While the article doesn’t explicitly state this, I believe that one of the reasons for this dichotomy is inappropriate expectations. Just as some men (you know who you are) get married thinking only of the hot meals, clean house and beautiful intimate companion (“You mean she has emotional needs? I married her because I thought she was low maintenance!”), many go into this business of parenting without a clue as to what lies ahead. Yes, they’ve heard they’ll be tired – but they couldn’t imagine how tired. Their marriages aren’t prepared for the challenge (“You mean I still have to give my husband some attention also?”), they have been playing out a childhood dress-up fantasy. They imagine a life-sized doll dressed in the latest fashion, nestled contentedly in a state-of-the-art stroller as they promenade through the park, go shopping and meet friends for lunch.

Instead the baby is wet, dirty, hungry, screaming; sometimes even colicky. She has an ear infection, her new clothes are stained and a sustained conversation with a girlfriend proves impossible. And so they say, “Where’s the pleasure? The ease? The comfort? The nanny?!!”

Getting pleasure from your kids shouldn’t be your primary motive.

But I think it goes even deeper. I think it goes to the heart of our reasons for having children. I recently heard a story about a family with a number of handicapped children. There is no doubt that these children are a tremendous source of joy (as are all children). There is also no doubt that they are a tremendous source of pain and frustration and hard work (as are all children). When the father spoke at one son’s Bar Mitzvah, he addressed this issue of motivation. “We make the mistake,” he suggested, “of thinking that we have children in order to schep nachas (get pleasure). We have them in order to give.”

This is a profound point.

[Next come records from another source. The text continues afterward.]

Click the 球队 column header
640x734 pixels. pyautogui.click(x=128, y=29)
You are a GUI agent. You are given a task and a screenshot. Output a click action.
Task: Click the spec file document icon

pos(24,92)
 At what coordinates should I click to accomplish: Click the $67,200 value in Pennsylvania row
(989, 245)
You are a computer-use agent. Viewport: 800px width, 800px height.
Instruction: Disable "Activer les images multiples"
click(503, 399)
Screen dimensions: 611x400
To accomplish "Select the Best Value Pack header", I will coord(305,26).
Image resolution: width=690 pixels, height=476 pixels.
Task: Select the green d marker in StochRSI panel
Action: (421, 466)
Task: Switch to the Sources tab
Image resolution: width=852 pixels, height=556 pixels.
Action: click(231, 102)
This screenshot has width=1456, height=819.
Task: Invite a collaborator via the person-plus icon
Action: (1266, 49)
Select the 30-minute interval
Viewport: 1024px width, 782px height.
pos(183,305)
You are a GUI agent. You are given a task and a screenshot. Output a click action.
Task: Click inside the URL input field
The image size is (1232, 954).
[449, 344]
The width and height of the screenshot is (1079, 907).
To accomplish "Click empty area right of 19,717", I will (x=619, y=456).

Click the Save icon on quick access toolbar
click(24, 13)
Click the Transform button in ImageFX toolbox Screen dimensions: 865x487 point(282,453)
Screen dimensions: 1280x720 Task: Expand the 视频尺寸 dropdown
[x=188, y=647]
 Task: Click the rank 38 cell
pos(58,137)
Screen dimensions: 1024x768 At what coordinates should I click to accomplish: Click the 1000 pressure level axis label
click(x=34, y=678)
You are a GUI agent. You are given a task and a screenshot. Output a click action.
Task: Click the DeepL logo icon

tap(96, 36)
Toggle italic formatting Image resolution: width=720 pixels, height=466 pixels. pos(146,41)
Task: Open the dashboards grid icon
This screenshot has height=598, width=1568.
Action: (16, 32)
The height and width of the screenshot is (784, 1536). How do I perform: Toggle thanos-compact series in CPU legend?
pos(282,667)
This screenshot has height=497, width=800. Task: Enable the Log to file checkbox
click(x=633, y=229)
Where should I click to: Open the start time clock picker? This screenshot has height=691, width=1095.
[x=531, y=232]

This father doesn’t mean that he doesn’t get pleasure from his family; he means that shouldn’t be your expectation or motive. And that the pleasure is not a temporary superficial one but the deeper one of developing your capacity to give.

Children teach us about selfless giving. We may not get back. The nachas may be elusive or fleeting. But we are not doing it for ourselves. We are doing it for them. We are doing our best to create emotionally healthy adults with a strong moral compass and a connection to the Almighty. That is our job. That is our goal. That, if any, is our reward.

They may not take care of us in our old age (although we have had, thank God, some offers!), they may not go to Harvard to start a successful business or present us with perfectly groomed and well-behaved grandchildren. It doesn’t matter. We have learned what it means to truly give – when the exhaustion is overwhelming, when you need to rush to the emergency room in the middle of the night of hold your child in the hospital day by day, when you have to steer them through the treacherous emotional waters of friendships, leaving home, marriage…when you have to dig deep to understand a child who is so unlike you, to have compassion for the struggles you never experienced.

We learn the most about ourselves and our relationships with others through our children; often the child who is the least familiar teaches us the most important lessons. We learn about our capacity to love. We expand our ability to give. This is the true reason for children, the true gift and the true pleasure.

If we focus on that I don’t know how anyone could possibly say that our children have not enriched our lives and made us happier. A friend told me recently that she really wished she’d had more children (she has two beautiful daughters). No one has ever told me they wished they had less.